Tanti soldi che mancano all’appello, ma non per un’inadempienza generalizzata da parte di tutti i produttori di medicinali. Esplorando la lista di Aifa si scopre, infatti, che 56 player hanno versato il 100% di quanto dovuto. Altre case produttrici hanno pagato una parte di quanto previsto. E ben 66 non hanno versato nemmeno un euro.

Tra le prime dieci aziende per ammontare di payback, cinque hanno versato tutto, mentre per tre di esse la quota è intorno allo 0%, pari a un valore complessivo di poco più di 271 milioni di euro di mancati versamenti. Viene da chiedersi il perché di questa situazione palesata da Aifa.

Si tratta delle conseguenze di errati conteggi già a partire dal 2013, dicono gli esperti. Inizialmente i conti venivano fatti correttamente, ma su dati non precisi di provenienza regionale. Le nuove modalità di calcolo introdotte dal decreto legge 113 del 2016 avrebbero dovuto mettere un po’ di ordine, semplificando e rendendo i conteggi più chiari. Ma ad oggi si vede che ancora poco è cambiato rispetto al passato.

Così i tribunali amministrativi regionali si trovano invasi dai ricorsi delle aziende farmaceutiche che lamentano discrepanze tra le quote di payback richieste loro dallo Stato e quanto, a loro dire, sarebbe realmente dovuto. Si tratta dei ricorsi di cui parla il presidente di Farmindustria Massimo Scaccabarozzi nelle pagine di “Repubblica”, aggiungendo che con tutta probabilità le aziende dovrebbero avere accantonato quanto in teoria dovuto e che, quindi, a valle del pronunciamento del Tar previsto per la seconda metà di ottobre, i pagamenti potrebbero sbloccarsi.
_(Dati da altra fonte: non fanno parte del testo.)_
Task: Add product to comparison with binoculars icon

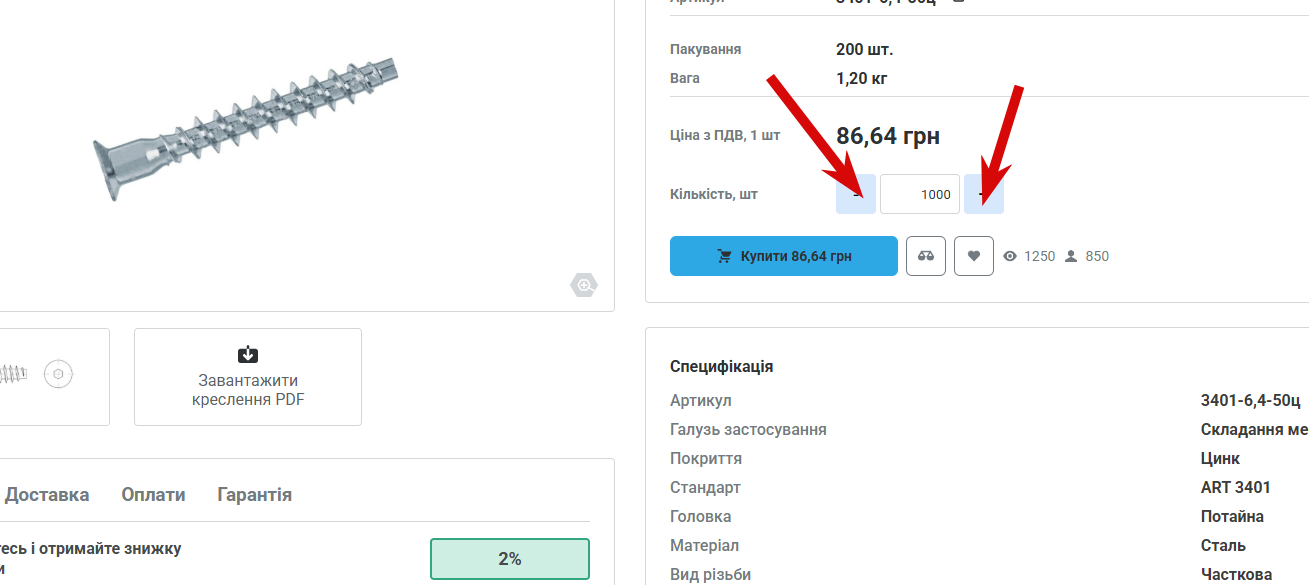Action: 926,256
Resta da capire, però, come mai c’è chi ha versato tutto secondo i termini di legge. Come è il caso della seconda azienda per ammontare da versare: oltre 110 milioni di euro.
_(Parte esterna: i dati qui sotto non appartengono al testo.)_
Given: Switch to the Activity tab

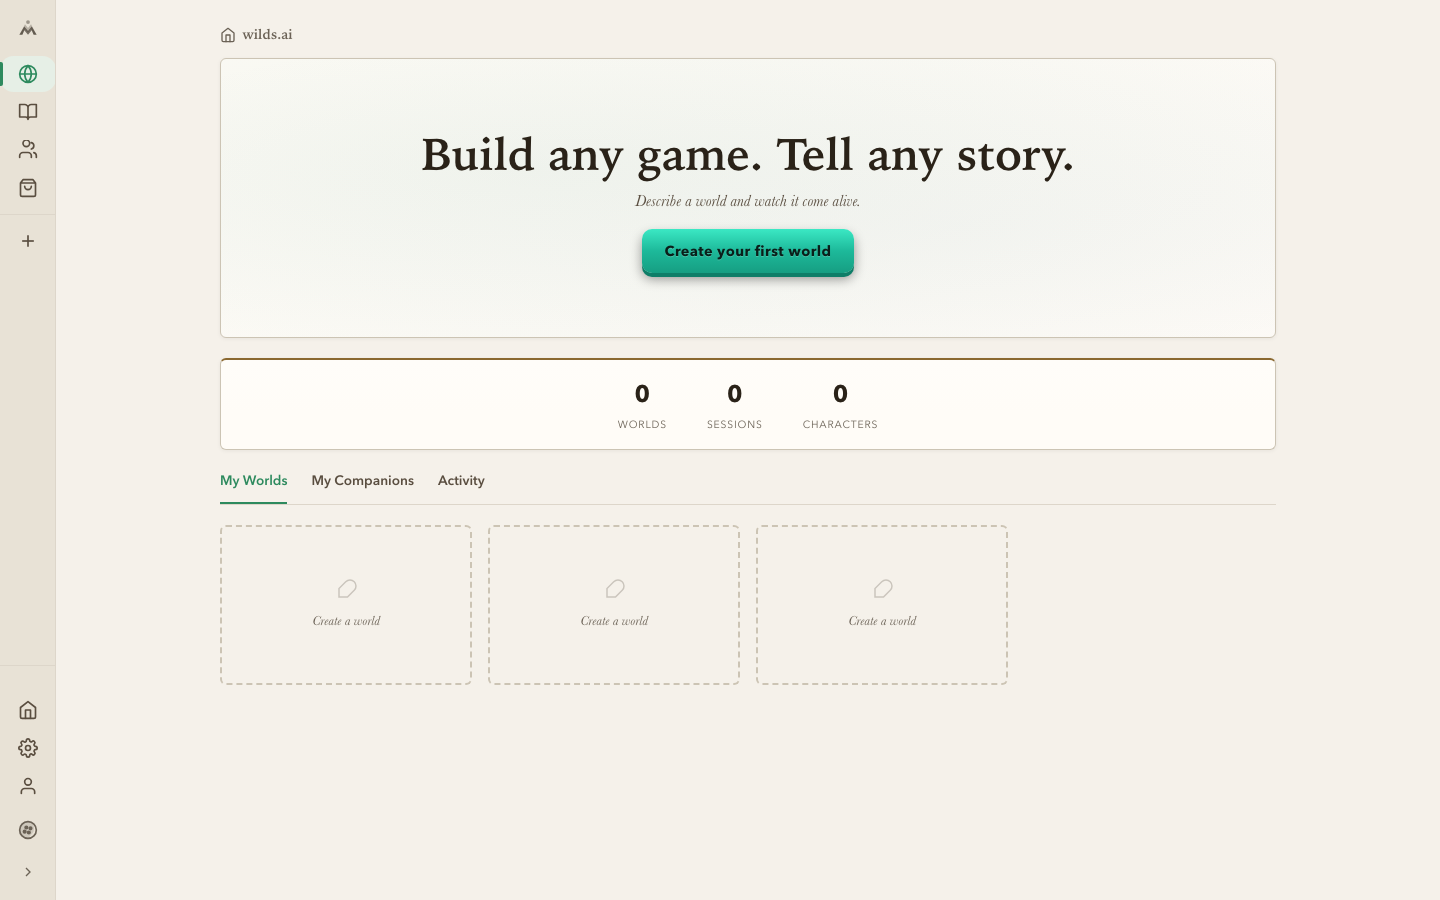Looking at the screenshot, I should point(461,480).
Possibile che i conteggi siano fatti bene per alcune aziende e meno bene per altre? Ci viene in aiuto un esperto di politiche farmaceutiche e di prezzi e rimborsi, che preferisce rimanere anonimo: “Si tratta di una strategia complessiva del sistema farmaceutico, che agisce anche politicamente. Oltre al fatto che ciascuna azienda adotta una strategia distinta dalle altre sulla scorta delle indicazioni fornite dal proprio ufficio legale”.

Non ci resta che attendere la seconda tappa di questa vicenda, quando presumibilmente intorno al 20 ottobre il Tar si pronuncerà in merito ai ricorsi. Probabilmente sarà la stessa Aifa a rendere noti gli sviluppi della vicenda giacché, si legge nella nota che evidenzia i mancati payback, l’agenzia “si riserva di fornire ulteriori aggiornamenti a seguito della ricezione di ulteriori attestazioni di pagamento da parte delle aziende farmaceutiche destinatarie del ripiano”.